Rakyat kini ketergantungan
subsidi. Sedikit harga naik, darah pun ikut naik. Demo bergulir dari hari ke
hari saat BBM, listrik, kebutuhan pangan naik. “piye kabare? Enakan jamanku toh?” terbesit sejenak dipikiran,
bahwa dulu rakyat memang terlalu banyak
menikmati trickle down effectnya
jaman pembangunan, hingga akhirnya
mentalnya akan kaget bila diminta pertanggungjawaban untuk sama – sama
membangun negeri di abad ini. Padahal justru sebenarnya, itulah fondasi dari
pembangunan melalui partisipasi masyarakat. Bila mental rakyat sudah mantap
untuk menyumbangkan tenaganya demi Indonesia, perubahan yang diharapkan bisa
saja terjadi. Singkatnya, tak hanya menerima tapi memberi.
Saat
ini dana yang digulirkan terus saja untuk subsidi, alangkah baiknya bila dana
itu terealisasi dalam pembangunan, baik itu untuk infrastruktur maupun
suprastruktur.

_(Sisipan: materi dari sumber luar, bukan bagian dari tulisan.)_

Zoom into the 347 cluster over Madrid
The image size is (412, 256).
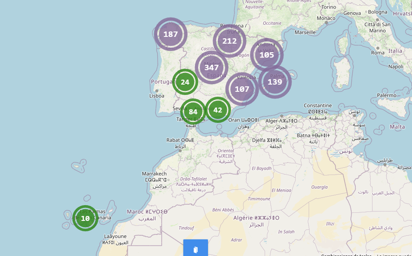(x=211, y=67)
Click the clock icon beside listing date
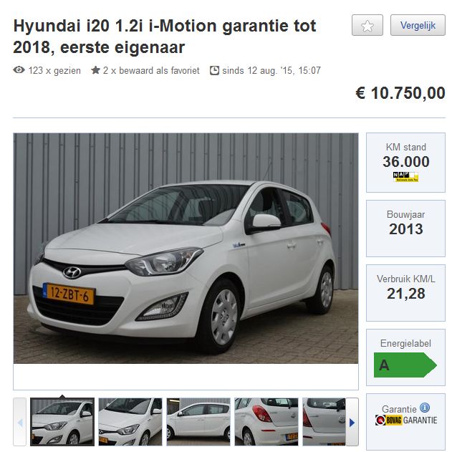Image resolution: width=452 pixels, height=452 pixels. pyautogui.click(x=214, y=70)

Lebih baiknya lagi bila dana itu untuk pembangunan sumber daya
manusia yang berkualitas. Bila menyajikan negeri ini sebagai sebuah sistem,
maka keseluruhan subsistem harus benar – benar di upgrade. Indonesia baiknya seperti apa? Hingga nanti, yang menikmati pendidikan bukan
lagi soal si kaya dan si miskin, tapi keseluruhan penduduk ini. Pendidikan
haruslah dijadikan sebagai prioritas sebagai sarana menanggulangi sekaligus
pencegahan kemiskinan lebih jauh. Lalu juga kebutuhan dasar dan juga gizi,
selain untuk perkembangan secara fisik, semua Negara uggul memperhatikan
kebutuhan dasar gizi sebagai ha yang pokok.